Raising mussels for pearls could be a promising industry in Vietnam, thanks to favourable weather conditions, long coastlines and warm seas, said the Standing Vice Chairman of Vietnam Fishery Association Nguyen Chu Hoi.
|A mussel showing off its pearls on Phu Quoc Island in the southern province of Kien Giang. — Photo dulichdaophuquoc.org|
Vietnam has more than 3,200km of coastline and 3,000 islands, of which over 150 islands are inhabited. The total water surface area that can be developed for aquaculture in the country is about 2.62 million hectares, including a saltwater surface area of 568,424ha and a freshwater surface area of 923,234ha. Vietnam’s main aquacultural products are fish, shrimp, crabs, sentinel crabs, scallops, clams, and mussels.
More than 1.5 million hectares, or nearly 60 per cent, of water surfaces are unused. Of that, nearly 453,500ha of saltwater surfaces are suitable for raising mussels for pearls.
As Vietnam is located in the tropical monsoon climate zone, it is warm all year round. The average annual air temperature in the North (Quang Ninh Province) is 22.7 degrees Celsius, in the Central region (Da Nang City) is 25.7 degree Celsius, in the South Central (Binh Dinh Province) is 27.1 degree Celsius, in the South (Phu Quoc Islands in Kien Giang Province) is 27.2 degree Celsius.
Speaking about the current situation, challenges and opportunities for Vietnam’s pearls last week, Hoi said that with sufficient orientation by the Government and the forming of pearl production supply chains, mussels farming could soon be thriving in Vietnam.
Under Resolution No 36-NQ/TW dated October 22, 2018, on the Strategy for Sustainable Development of Vietnam’s marine economy to 2030, with a vision to 2045, pearl farming is a part of the marine farming sector.
“Pearl farming is not identified as an economic industry but I think if we move in the right direction, we can help develop it into a real industry,” Hoi said.
The mussel farming in Vietnam has developed a brand name in the world market, targeting specific groups of customers. Vietnam also has domestic demand for pearls.
“Further development of mussel farming will not only satisfy the domestic consumption demand but also the international market,” Hoi said.
“When we think of it as an industry, it’s necessary to develop value chains and engage the participation and management of the Government,” he said, adding that State management with mechanisms and policies could help exploit the potential.

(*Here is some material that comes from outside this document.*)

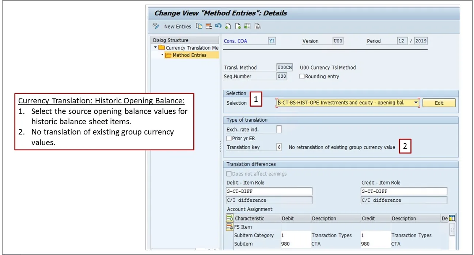
Task: Check the Does not affect earnings box
Action: click(229, 174)
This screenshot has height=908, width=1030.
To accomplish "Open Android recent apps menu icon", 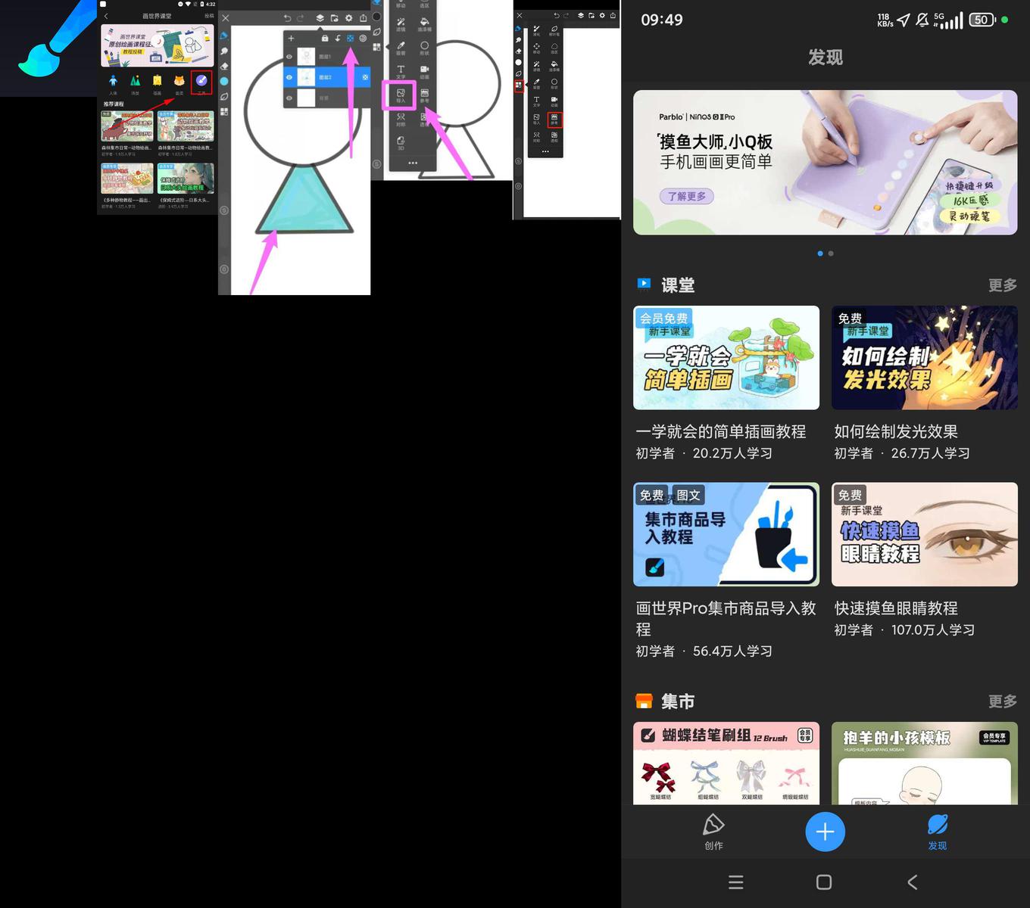I will click(x=735, y=882).
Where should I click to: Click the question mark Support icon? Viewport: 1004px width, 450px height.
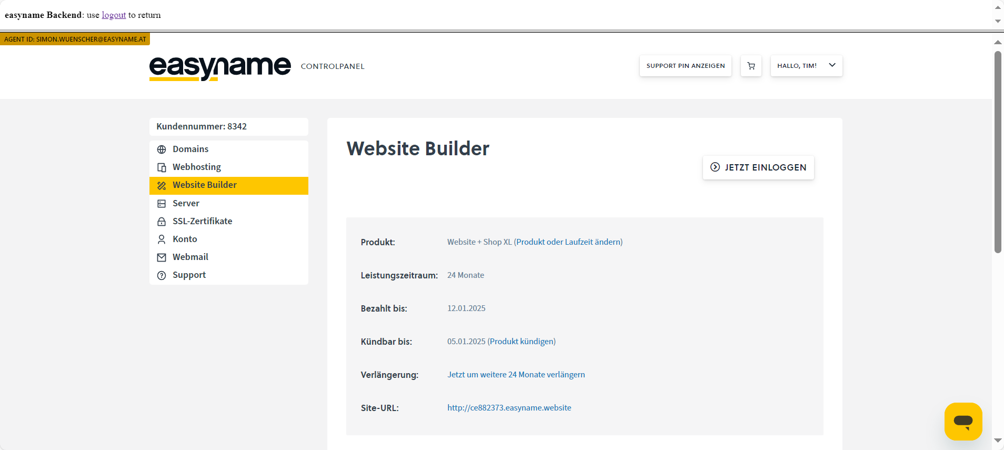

The farming techniques of mussel farmers play an important role in the pearl industry. Another requirement for further development of mussel farming is the preservation of mussel farming areas, Hoi said.
Former Deputy Director of the Department of Science, Technology and Training under the Ministry of Health Tran Thi Oanh said that pearls grown in different ecological regions, particularly salt water and fresh water ones, would be different in terms of the proportion of ingredients.
To help consumers distinguish between seawater pearls and freshwater pearls, it was necessary to boost communication and promote Government’s policies to bring authentic products to consumers, she said.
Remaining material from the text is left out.